C'est l'histoire d'un cinéaste qui souhaite adapter la pièce d'Edward Bond, "Dans la compagnie des hommes ". Il convoque les acteurs pour des essais et des répétitions qu'il filme en vidéo. Puis vient l'adaptation en 35 millimètres : Leonard est le fils adoptif de Jurrieu, un important dirigeant d'entreprise. C'est l'histoire de quelques hommes de pouvoir et de la guerre qu'ils se font. Leonard est plongé au cur d'un combat financier, qui oppose deux hommes d'affaires, son père adoptif, Jurrieu, qui contrôle un groupe industriel d'armement et Hammer, patron d'une grande chaîne de distribution internationale. Léonard devient l'instrument d'un stratagème orchestré par Hammer. Il plonge dans le piège, mais l'issue du complot échappe à toutes les prévisions des stratèges...
Critique de
Pierre Murat pour Télérama:
"
Dès son moyen métrage, La Vie des morts, on mesurait
le goût d'Arnaud Desplechin pour les histoires de famille. Et dès
La Sentinelle, son premier long métrage,
sa terreur devant ces organisations secrètes qui, sous la bienveillante
protection d'un univers pactisant avec le diable, manipulent les corps et
perdent les âmes.
Pas étonnant, donc, qu'il ait été fasciné par la pièce d'Edward Bond, La Compagnie des hommes, qui cumule ces deux thèmes. A la fois la lutte d'un jeune homme, Léo (Sami Bouajila, surprenant comme jamais), pour exister aux yeux de son père adoptif, haï parce que trop aimé (Jean-Paul Roussillon, excellent, comme toujours). Et aussi la peinture d'hommes d'affaires manipulant sans fin plus faible et plus naïf qu'eux, avec pour seule arme la brutalité et, pour les plus désespérés d'entre eux (comme William, interprété par Hippolyte Girardot), la honte d'une pureté perdue.

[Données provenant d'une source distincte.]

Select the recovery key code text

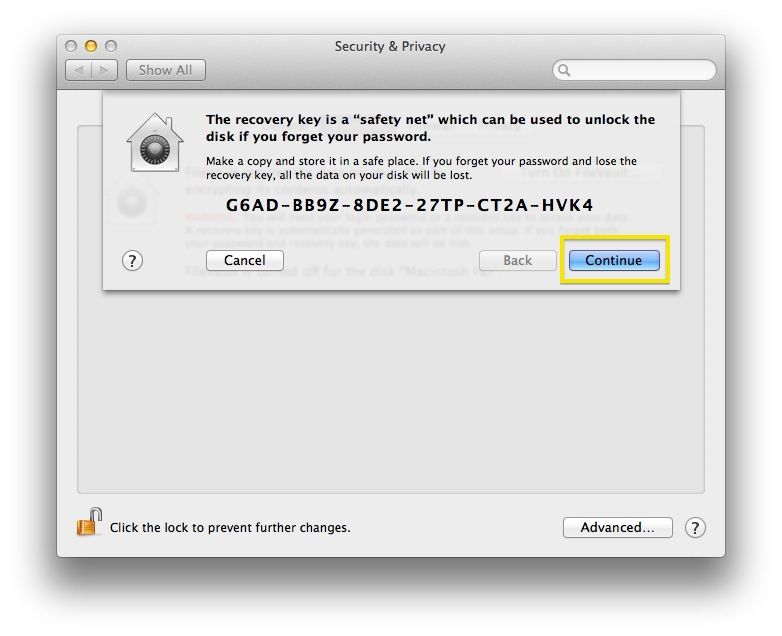point(409,205)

Les personnages de Bond sont des monstres froids. " Je ne me fais pas confiance à moi-même et je ne connais que la moitié de ce dont je suis capable ", dit l'un d'eux. Dans ce monde sans pitié ni pardon, on se trahit allègrement, mais " avec toute la méchanceté d'un coeur pur". Chez ces gens-là, la pire faute, c'est l'innocence. Cette noirceur absolue, Desplechin la traite avec une angoisse visible (son film est un thriller métaphysique) et une dérision absolue. D'où des épisodes apparemment incongrus (les récits plus ou moins mensongers de Jonas, le domestique de Léo et de son père) qui brisent constamment le récit. Et "parce que ça manque de filles" (dit-il lui-même dans le film), Desplechin introduit " chez le plus shakespearien des auteurs anglais contemporains " un personnage de Hamlet, à savoir Ophélie (qu'interprète une Anna Mouglalis pas très à l'aise). On passe donc d'Edward Bond à Shakespeare, des répétitions qui précèdent le tournage au film lui-même. Va-et-vient qui pourrait devenir vain s'il ne créait pas, à chaque instant, un trouble supplémentaire. Une incertitude de plus entre la vérité et le mensonge.
Avec rage, Desplechin reflète l'hystérie des personnages. Son audace paie. Il réussit à peu près tous ses paris : utiliser presque tout le temps la caméra à l'épaule, par exemple. Multiplier les ellipses brutales, à l'intérieur d'une même scène. Pour mieux prendre son temps, parfois, dans la lente progression de la cruauté. On songe à l'ultime duel entre Léo et Jonas, le maître et le serviteur, où l'un, moyennant finances, veut forcer l'autre à le tuer. Pure scène d'angoisse que Desplechin filme comme un ballet funèbre (un pas en avant, deux en arrière).
L'évacuation de tout ce qui est humain en l'homme aboutit alors à
une farce absurde et pitoyable où l'exécuteur rejette sur sa
future victime le Mal qu'il s'apprête à commettre. Extérieurement,
c'est donc un thriller sur le pouvoir et l'argent. Plus profondément,
une méditation sur les passions, les mensonges et les faiblesses des
morts vivants que nous sommes. Une fois encore, Arnaud Desplechin pose un
regard désolé sur des êtres qui dévorent les autres
sans s'apercevoir que c'est eux-mêmes qu'ils tuent.
"
Pierre Murat
Arte présente en avant-première ce film le mardi 27 janvier avant sa sortie en salle le lendemain, le mercredi 28 janvier.